Nick tragó saliva. De repente se sintió completamente despierto y lúcido. Podía ver las campanas brillando tenuemente bajo la luz de la luna. Los pensamientos le fluían a toda velocidad. La voz no era la de su padre. La voz de abajo era de Coben, el hombre a quien le habían mandado matar. Coben sabía que arriba había alguien. Y subía a por él. De repente, Nick estuvo seguro de que iba a morir. Tan sólo había dos caminos para salir de allí: bajar por la escalera y encontrarse con Coben, o tirarse por el hueco hasta el rellano, a unos quince metros de distancia. El sonido hueco de los pasos seguía resonando en la torre, y el jadeo se oía cada vez más y más cercano. ¡Si no le hubiese caído la pistola…!

No pudo resistirse a echar un vistazo, entre las campanas, al abismo. No se veía nada. Entonces se oyó un poderoso estallido, y el campanario entero pareció retumbar. Una de las campanas soltó un tañido agudo, como un zumbido. Nick tardó unos pocos segundos en darse cuenta de que había sido una bala. Se escondió de nuevo en el escondrijo.

Coben le estaba disparando. Seguramente había recogido la pistola. Y estaba apuntando hacia las campanas, intentando dar a Nick.

—¡O bajas por las buenas o te hago bajar de un tiro! —Las palabras sonaban confusas por el eco de la piedra. Pero quedaron muy claras cuando llegó el segundo disparo, atravesando el aire con un estallido y golpeando las campanas.

Nick dio una patada a la campana que tenía más cerca y ésta se balanceó lentamente hasta rozar la de al lado. No hubo ningún sonido. Pero cuando la campana volvió hacia Nick, éste la impulsó de nuevo con el pie, y la campana, de mala gana, soltó un tañido profundo, estremecedor. Nick puso en movimiento la otra campana. ¡Ojalá pudiera llamar la atención de la gente de la calle! Los tañidos sonaban cada vez más fuerte, mientras las campanas iban de un lado para otro, y cuando volvían hacia él, Nick les daba otra patada, obligándolas a formar un amplio arco para que sonaran con toda su fuerza. Bajo ellas, las cuerdas serpenteaban como locas, chasqueando a través del aire caliente de la torre, ondeando violentamente. A Nick le zumbaban los oídos por el estruendo, pero no dejó de dar patadas, propulsando cada campana, animándose con cada tañido ensordecedor, jadeando por el esfuerzo. Las campanas iban de aquí para allá; todo lo demás, cualquier idea, se perdía entre el ruido.
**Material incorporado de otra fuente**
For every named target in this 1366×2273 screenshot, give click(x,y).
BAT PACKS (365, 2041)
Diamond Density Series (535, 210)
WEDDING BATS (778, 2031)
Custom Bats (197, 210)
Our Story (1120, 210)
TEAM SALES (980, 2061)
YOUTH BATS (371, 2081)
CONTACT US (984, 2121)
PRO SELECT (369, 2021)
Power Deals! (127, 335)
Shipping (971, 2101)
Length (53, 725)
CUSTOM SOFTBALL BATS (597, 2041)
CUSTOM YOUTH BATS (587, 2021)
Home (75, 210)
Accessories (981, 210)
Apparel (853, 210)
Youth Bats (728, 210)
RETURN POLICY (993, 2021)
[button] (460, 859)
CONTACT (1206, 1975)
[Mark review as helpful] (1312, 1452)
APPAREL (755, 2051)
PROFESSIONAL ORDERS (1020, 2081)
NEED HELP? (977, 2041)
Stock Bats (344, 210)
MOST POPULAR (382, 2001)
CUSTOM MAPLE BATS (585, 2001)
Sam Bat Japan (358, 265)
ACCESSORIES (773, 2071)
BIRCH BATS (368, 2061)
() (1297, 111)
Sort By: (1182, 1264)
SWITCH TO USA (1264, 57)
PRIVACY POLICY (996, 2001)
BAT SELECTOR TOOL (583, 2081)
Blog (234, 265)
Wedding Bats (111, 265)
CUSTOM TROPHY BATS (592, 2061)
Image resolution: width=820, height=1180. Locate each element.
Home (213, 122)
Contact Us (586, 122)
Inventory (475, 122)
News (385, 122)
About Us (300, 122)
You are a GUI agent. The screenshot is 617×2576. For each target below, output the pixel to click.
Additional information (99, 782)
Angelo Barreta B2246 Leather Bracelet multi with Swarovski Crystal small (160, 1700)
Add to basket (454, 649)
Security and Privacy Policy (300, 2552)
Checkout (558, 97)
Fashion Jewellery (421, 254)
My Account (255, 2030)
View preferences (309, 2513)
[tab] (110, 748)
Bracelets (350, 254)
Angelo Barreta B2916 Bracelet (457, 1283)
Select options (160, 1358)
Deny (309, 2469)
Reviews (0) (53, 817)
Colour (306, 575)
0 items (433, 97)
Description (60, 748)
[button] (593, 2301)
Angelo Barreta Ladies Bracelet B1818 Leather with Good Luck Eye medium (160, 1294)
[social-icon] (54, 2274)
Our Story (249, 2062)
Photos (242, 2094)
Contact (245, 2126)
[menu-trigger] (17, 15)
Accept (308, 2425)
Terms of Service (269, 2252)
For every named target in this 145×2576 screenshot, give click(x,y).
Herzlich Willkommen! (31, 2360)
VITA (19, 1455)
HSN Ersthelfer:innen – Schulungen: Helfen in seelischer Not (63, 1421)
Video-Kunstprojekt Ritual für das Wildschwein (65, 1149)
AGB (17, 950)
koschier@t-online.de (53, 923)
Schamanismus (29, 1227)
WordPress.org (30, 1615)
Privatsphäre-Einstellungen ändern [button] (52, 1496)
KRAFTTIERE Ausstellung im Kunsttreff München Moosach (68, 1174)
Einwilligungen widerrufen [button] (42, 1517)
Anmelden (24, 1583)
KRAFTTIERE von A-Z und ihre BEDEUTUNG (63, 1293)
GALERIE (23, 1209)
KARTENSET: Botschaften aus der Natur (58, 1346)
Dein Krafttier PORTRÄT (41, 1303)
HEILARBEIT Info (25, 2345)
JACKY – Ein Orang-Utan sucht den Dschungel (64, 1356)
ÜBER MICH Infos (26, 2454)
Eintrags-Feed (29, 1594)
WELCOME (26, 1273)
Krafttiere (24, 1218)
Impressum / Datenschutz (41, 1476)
Al alejarse una campana, Nick vio el rostro de Coben justo debajo de él. Lo miraba, agarrándose a una viga bajo la estructura de las campanas, con el rostro húmedo y los dientes apretados en una mueca asesina. La campana regresó en su balanceo y lo ocultó, pero cuando volvió a alejarse, ahí estaba Coben, con la pistola en alto, apuntando entre las campanas hacia el rostro de Nick.

Nick apretó la espalda contra la pared del escondrijo y su puño se cerró alrededor de algo duro y desconocido.

¡La espada! Al reconocerla, respiró tan hondo que el ruido del aire al entrar en su boca casi ahogó el tañido de las campanas. Coben seguía apuntando, esperando el momento oportuno para disparar, entre el ir y venir de las mismas. Y tenía ventaja. Estaba demasiado lejos para que Nick pudiera alcanzarlo con la espada, y si no tenía cuidado, la acabaría dejando caer también. Los dos se miraron fijamente al separarse las campanas. Durante un segundo, la luz de la luna rebotó en el metal, iluminó el rostro de Coben e hizo centellear un diente de oro reluciente, un peligroso destello en una mueca asesina.

Y entonces Nick alzó la espada.

Durante lo que pareció el segundo más lento de su vida, dio un paso adelante y de un solo golpe partió la cuerda que aguantaba la campana más cercana. Mientras el repicar tronaba en la torre, Nick la vio caer y precipitarse sobre Coben, que aterrorizado levantó el brazo para protegerse del peso que caía a plomo encima de él.

Había muchos metros hasta el suelo. Y entre el tañido ensordecedor, Nick no pudo estar seguro de haber oído un largo grito perdiéndose en el vacío.

Fuera de la taberna, cuando desaté a Lash, le di el abrazo más tierno, empalagoso y cariñoso de su vida. Cricklebone ya corría a grandes zancadas en dirección al río y pensé que no conseguiría atraparlo. Pero el alivio de respirar aire fresco, tras la suciedad, el humo y los pelos de perro del interior de la taberna, me animaron a correr tras él y en menos de medio minuto lo encontré agazapado en un portal sin iluminar.

Había algo tendido sobre la paja y el fango, en un rincón de la calle, y llevaba la ropa del hombre de Calcuta.

—No es su… —empecé a decir.

—No, no es McAuchinleck. —Cricklebone permaneció callado, sin aliento. Se quedó mirando el camino que llevaba al río, donde tan sólo unas pocas cabañas desvencijadas nos separaban de los barcos infestados de ratas.

—¿El contramaestre ha escapado? —le pregunté.

—Por el momento, sí. —Parecía que hablara más consigo mismo que conmigo, mirando a un lado y después al otro, como si esperara a alguien.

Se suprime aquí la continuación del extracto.